TASK BRIEF
Repeat all the records, precisely as given.

ENTRIES PROVIDED

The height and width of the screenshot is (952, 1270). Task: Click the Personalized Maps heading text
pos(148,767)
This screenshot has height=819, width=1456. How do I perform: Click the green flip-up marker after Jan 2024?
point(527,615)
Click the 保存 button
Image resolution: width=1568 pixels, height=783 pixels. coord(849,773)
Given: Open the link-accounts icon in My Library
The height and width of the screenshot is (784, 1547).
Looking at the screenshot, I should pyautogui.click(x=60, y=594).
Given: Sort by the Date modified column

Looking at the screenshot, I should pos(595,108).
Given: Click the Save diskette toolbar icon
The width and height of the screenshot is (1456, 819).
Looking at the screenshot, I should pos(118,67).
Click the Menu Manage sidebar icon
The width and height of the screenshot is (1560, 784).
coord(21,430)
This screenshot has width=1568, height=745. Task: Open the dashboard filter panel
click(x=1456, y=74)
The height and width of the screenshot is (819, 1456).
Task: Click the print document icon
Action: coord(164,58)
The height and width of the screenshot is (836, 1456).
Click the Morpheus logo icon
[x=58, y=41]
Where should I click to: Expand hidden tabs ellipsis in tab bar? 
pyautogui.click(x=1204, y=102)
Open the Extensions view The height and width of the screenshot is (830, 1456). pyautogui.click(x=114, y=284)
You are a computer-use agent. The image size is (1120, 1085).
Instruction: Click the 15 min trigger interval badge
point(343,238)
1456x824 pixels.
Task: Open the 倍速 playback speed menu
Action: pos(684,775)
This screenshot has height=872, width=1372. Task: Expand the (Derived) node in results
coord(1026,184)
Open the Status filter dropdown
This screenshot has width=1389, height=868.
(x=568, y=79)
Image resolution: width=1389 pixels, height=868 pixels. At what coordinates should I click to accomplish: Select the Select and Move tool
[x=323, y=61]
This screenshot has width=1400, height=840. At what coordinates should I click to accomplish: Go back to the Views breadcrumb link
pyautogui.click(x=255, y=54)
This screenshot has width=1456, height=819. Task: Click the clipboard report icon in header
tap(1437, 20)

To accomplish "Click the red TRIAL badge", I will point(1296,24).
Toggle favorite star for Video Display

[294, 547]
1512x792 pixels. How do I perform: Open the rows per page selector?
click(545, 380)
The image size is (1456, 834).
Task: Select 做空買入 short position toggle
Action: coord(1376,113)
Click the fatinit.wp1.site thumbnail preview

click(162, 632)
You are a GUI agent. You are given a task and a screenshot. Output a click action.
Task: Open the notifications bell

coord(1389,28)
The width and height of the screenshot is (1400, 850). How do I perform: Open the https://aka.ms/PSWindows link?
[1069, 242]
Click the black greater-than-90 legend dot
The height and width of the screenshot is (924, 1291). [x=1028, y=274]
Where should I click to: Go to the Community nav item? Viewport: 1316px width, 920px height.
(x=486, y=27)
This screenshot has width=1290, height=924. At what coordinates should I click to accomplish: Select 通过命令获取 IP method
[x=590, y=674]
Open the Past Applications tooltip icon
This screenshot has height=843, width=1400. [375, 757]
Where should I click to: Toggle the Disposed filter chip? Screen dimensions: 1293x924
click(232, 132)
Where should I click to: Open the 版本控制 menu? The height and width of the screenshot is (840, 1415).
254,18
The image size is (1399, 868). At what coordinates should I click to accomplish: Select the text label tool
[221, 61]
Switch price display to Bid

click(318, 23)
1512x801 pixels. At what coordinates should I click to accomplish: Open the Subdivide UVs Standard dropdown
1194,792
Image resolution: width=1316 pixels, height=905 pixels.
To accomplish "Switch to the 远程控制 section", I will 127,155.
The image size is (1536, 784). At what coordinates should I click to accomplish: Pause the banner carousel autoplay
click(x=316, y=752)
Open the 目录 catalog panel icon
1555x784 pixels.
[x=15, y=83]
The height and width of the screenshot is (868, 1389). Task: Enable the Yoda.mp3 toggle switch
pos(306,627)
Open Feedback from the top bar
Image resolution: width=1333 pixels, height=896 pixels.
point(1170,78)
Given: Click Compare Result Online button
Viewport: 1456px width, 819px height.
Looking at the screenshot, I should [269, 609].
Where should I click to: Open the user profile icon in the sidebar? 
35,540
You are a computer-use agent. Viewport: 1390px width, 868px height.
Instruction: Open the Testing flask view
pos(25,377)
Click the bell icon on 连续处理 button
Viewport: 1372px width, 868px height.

OUTPUT OF THE EXERCISE
The height and width of the screenshot is (952, 1270). Task: Click the Personalized Maps heading text
pos(148,767)
This screenshot has height=819, width=1456. How do I perform: Click the green flip-up marker after Jan 2024?
point(527,615)
Click the 保存 button
Image resolution: width=1568 pixels, height=783 pixels. coord(849,773)
Given: Open the link-accounts icon in My Library
The height and width of the screenshot is (784, 1547).
Looking at the screenshot, I should pyautogui.click(x=60, y=594).
Given: Sort by the Date modified column

Looking at the screenshot, I should pos(595,108).
Given: Click the Save diskette toolbar icon
The width and height of the screenshot is (1456, 819).
Looking at the screenshot, I should pos(118,67).
Click the Menu Manage sidebar icon
The width and height of the screenshot is (1560, 784).
coord(21,430)
This screenshot has width=1568, height=745. Task: Open the dashboard filter panel
click(x=1456, y=74)
The height and width of the screenshot is (819, 1456).
Task: Click the print document icon
Action: coord(164,58)
The height and width of the screenshot is (836, 1456).
Click the Morpheus logo icon
[x=58, y=41]
Where should I click to: Expand hidden tabs ellipsis in tab bar? 
pyautogui.click(x=1204, y=102)
Open the Extensions view The height and width of the screenshot is (830, 1456). pyautogui.click(x=114, y=284)
You are a computer-use agent. The image size is (1120, 1085).
Instruction: Click the 15 min trigger interval badge
point(343,238)
1456x824 pixels.
Task: Open the 倍速 playback speed menu
Action: pos(684,775)
This screenshot has height=872, width=1372. Task: Expand the (Derived) node in results
coord(1026,184)
Open the Status filter dropdown
This screenshot has width=1389, height=868.
(x=568, y=79)
Image resolution: width=1389 pixels, height=868 pixels. At what coordinates should I click to accomplish: Select the Select and Move tool
[x=323, y=61]
This screenshot has width=1400, height=840. At what coordinates should I click to accomplish: Go back to the Views breadcrumb link
pyautogui.click(x=255, y=54)
This screenshot has width=1456, height=819. Task: Click the clipboard report icon in header
tap(1437, 20)

To accomplish "Click the red TRIAL badge", I will point(1296,24).
Toggle favorite star for Video Display

[294, 547]
1512x792 pixels. How do I perform: Open the rows per page selector?
click(545, 380)
The image size is (1456, 834).
Task: Select 做空買入 short position toggle
Action: coord(1376,113)
Click the fatinit.wp1.site thumbnail preview

click(162, 632)
You are a GUI agent. You are given a task and a screenshot. Output a click action.
Task: Open the notifications bell

coord(1389,28)
The width and height of the screenshot is (1400, 850). How do I perform: Open the https://aka.ms/PSWindows link?
[1069, 242]
Click the black greater-than-90 legend dot
The height and width of the screenshot is (924, 1291). [x=1028, y=274]
Where should I click to: Go to the Community nav item? Viewport: 1316px width, 920px height.
(x=486, y=27)
This screenshot has width=1290, height=924. At what coordinates should I click to accomplish: Select 通过命令获取 IP method
[x=590, y=674]
Open the Past Applications tooltip icon
This screenshot has height=843, width=1400. [375, 757]
Where should I click to: Toggle the Disposed filter chip? Screen dimensions: 1293x924
click(232, 132)
Where should I click to: Open the 版本控制 menu? The height and width of the screenshot is (840, 1415).
254,18
The image size is (1399, 868). At what coordinates should I click to accomplish: Select the text label tool
[221, 61]
Switch price display to Bid

click(318, 23)
1512x801 pixels. At what coordinates should I click to accomplish: Open the Subdivide UVs Standard dropdown
1194,792
Image resolution: width=1316 pixels, height=905 pixels.
To accomplish "Switch to the 远程控制 section", I will 127,155.
The image size is (1536, 784). At what coordinates should I click to accomplish: Pause the banner carousel autoplay
click(x=316, y=752)
Open the 目录 catalog panel icon
1555x784 pixels.
[x=15, y=83]
The height and width of the screenshot is (868, 1389). Task: Enable the Yoda.mp3 toggle switch
pos(306,627)
Open Feedback from the top bar
Image resolution: width=1333 pixels, height=896 pixels.
point(1170,78)
Given: Click Compare Result Online button
Viewport: 1456px width, 819px height.
Looking at the screenshot, I should [269, 609].
Where should I click to: Open the user profile icon in the sidebar? 
35,540
You are a computer-use agent. Viewport: 1390px width, 868px height.
Instruction: Open the Testing flask view
pos(25,377)
Click the bell icon on 连续处理 button
Viewport: 1372px width, 868px height.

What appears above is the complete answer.